**Problem details:**
Would you please copy only the lines from the line that contains "[Search plugins] (220, 126)" to the end of the data below, exactly, leaving every picture out?

**Input material:**

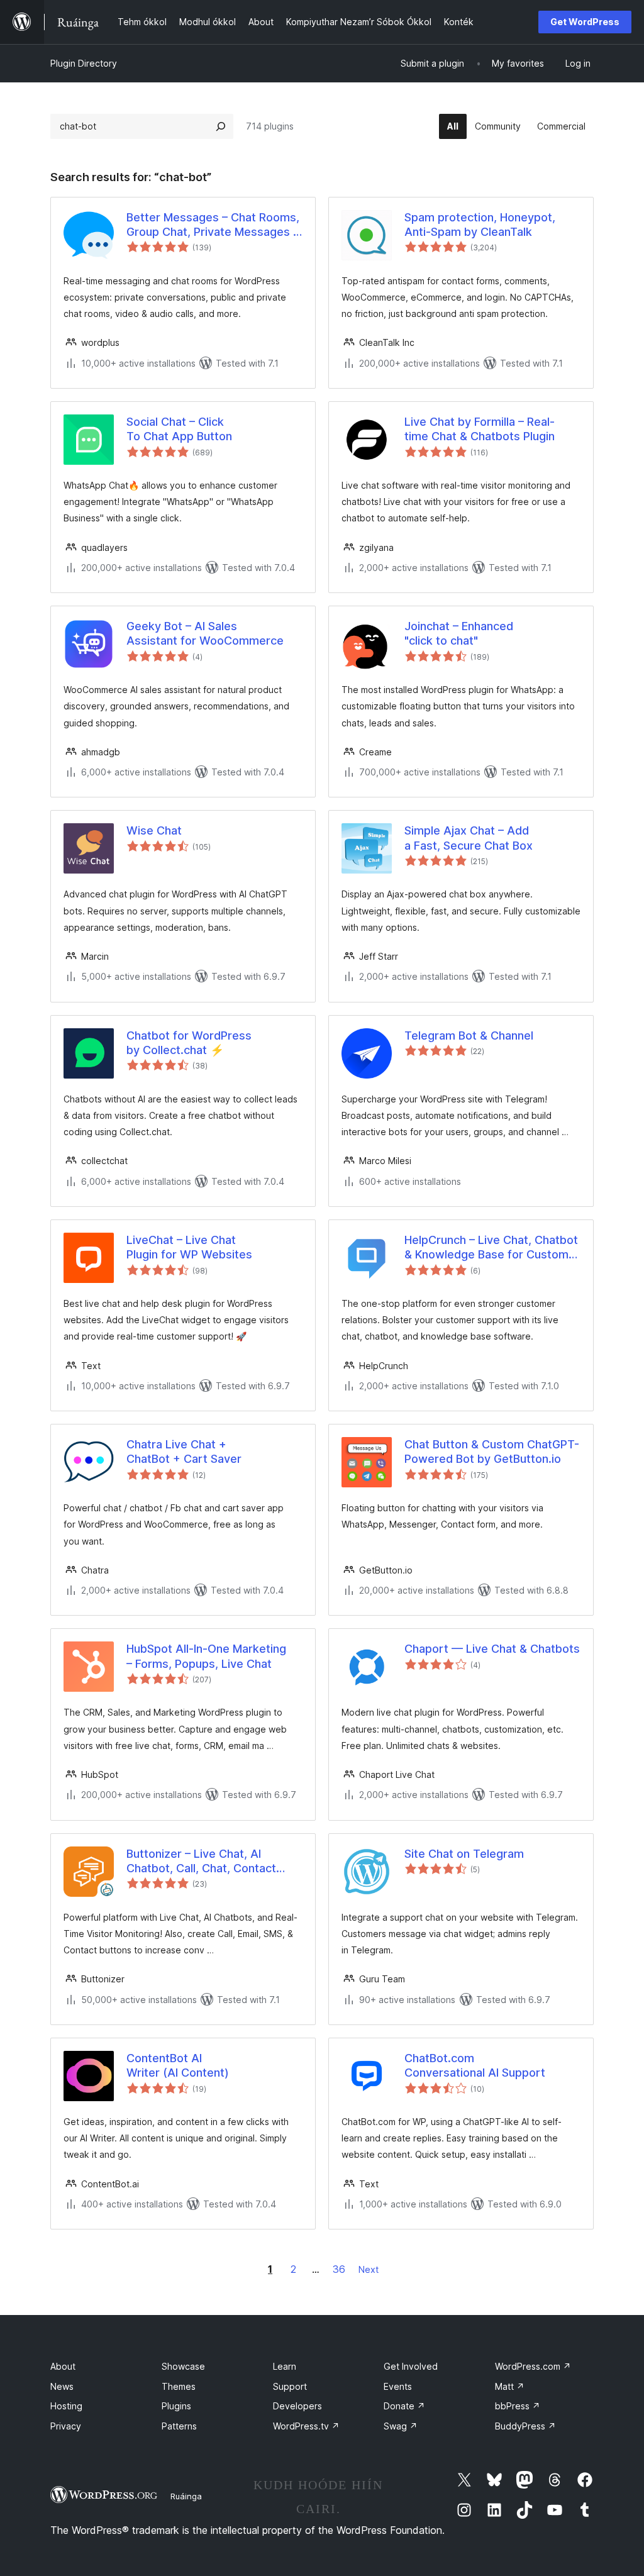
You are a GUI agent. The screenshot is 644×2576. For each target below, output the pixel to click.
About (62, 2366)
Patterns (179, 2426)
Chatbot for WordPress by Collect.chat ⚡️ (189, 1043)
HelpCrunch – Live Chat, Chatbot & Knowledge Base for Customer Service (492, 1247)
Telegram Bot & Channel (468, 1035)
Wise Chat (154, 830)
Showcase (183, 2366)
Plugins (176, 2406)
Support (290, 2386)
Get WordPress (584, 21)
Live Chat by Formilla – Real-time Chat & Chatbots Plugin (479, 429)
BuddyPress (525, 2426)
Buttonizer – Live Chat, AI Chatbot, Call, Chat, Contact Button (201, 1861)
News (62, 2386)
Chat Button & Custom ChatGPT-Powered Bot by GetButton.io (491, 1451)
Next (368, 2269)
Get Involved (411, 2366)
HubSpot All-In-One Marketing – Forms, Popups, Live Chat (206, 1656)
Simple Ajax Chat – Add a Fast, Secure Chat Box (468, 838)
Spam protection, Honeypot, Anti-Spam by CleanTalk (479, 224)
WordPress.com (533, 2366)
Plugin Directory (83, 63)
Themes (179, 2386)
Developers (297, 2406)
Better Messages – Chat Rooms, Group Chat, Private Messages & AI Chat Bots (213, 225)
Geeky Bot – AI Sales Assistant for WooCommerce (205, 633)
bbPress (517, 2406)
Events (398, 2386)
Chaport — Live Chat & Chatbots (492, 1648)
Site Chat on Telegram (464, 1853)
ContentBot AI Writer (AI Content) (177, 2065)
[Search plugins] (220, 126)
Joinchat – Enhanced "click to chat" (458, 633)
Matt (510, 2386)
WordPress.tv (306, 2426)
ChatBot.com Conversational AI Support (474, 2065)
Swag (401, 2426)
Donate (404, 2406)
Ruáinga (186, 2496)
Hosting (66, 2406)
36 (339, 2269)
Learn (284, 2366)
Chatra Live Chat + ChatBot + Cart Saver (184, 1451)
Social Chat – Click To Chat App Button (179, 429)
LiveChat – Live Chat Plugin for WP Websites (189, 1247)
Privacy (65, 2426)
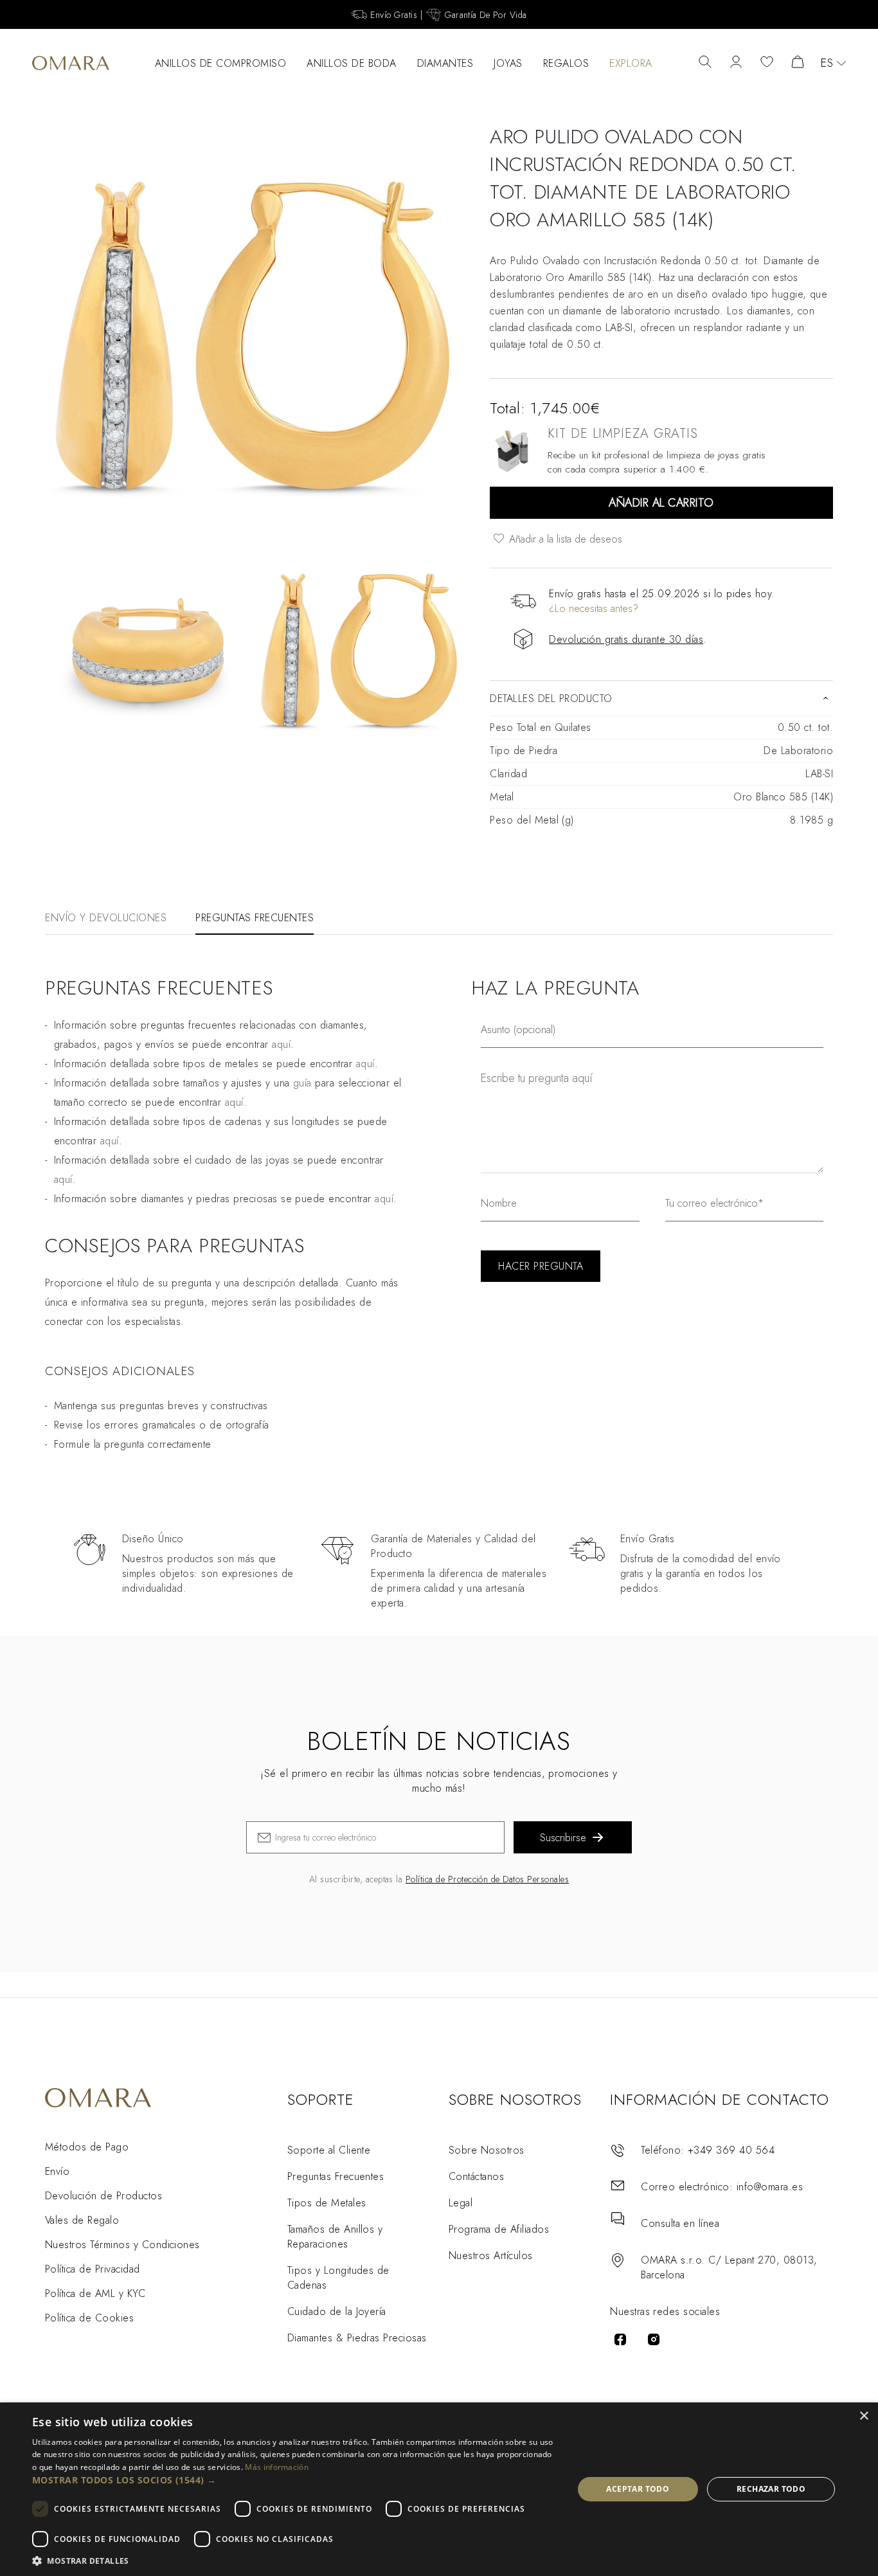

**Response area:**
[Search plugins] (220, 126)
Joinchat – Enhanced "click to chat" (458, 633)
Matt (510, 2386)
WordPress.tv (306, 2426)
ChatBot.com Conversational AI Support (474, 2065)
Swag (401, 2426)
Donate (404, 2406)
Ruáinga (186, 2496)
Hosting (66, 2406)
36 (339, 2269)
Learn (284, 2366)
Chatra Live Chat + ChatBot + Cart Saver (184, 1451)
Social Chat – Click To Chat App Button (179, 429)
LiveChat – Live Chat Plugin for WP Websites (189, 1247)
Privacy (65, 2426)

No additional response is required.